» Goal of the exercise: Starting at the line that contains "Task: Click the 8 hours ago timestamp", write out each line exactly through the last one in the material below, and nothing more; omit all pictures.

» Dataset records:
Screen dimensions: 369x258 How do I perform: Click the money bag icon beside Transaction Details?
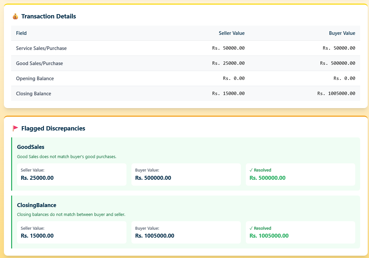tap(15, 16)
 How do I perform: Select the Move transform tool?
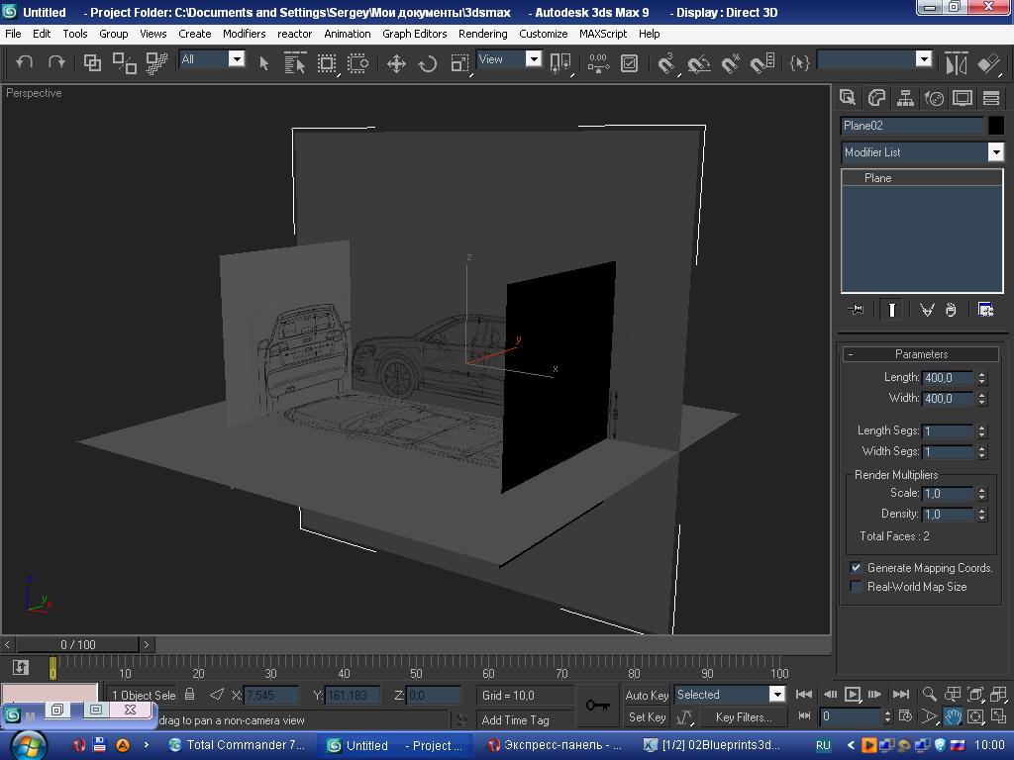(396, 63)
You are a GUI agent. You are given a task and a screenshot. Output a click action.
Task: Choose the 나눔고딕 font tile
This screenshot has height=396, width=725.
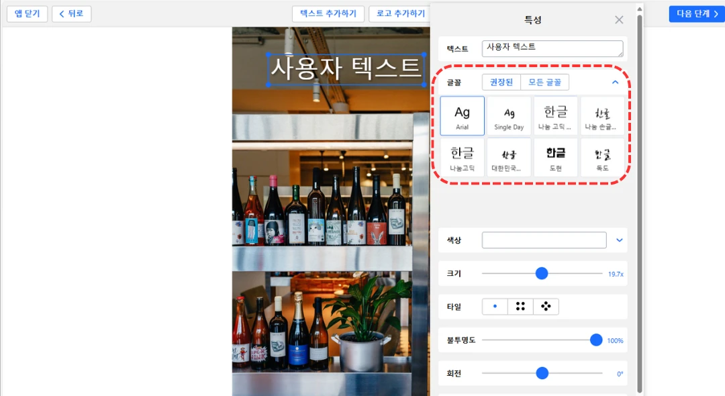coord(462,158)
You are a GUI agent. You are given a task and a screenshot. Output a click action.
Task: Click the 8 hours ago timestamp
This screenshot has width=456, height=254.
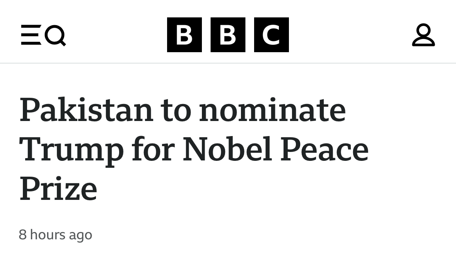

» Result of the task:
Task: Click the 8 hours ago timestamp
This screenshot has width=456, height=254.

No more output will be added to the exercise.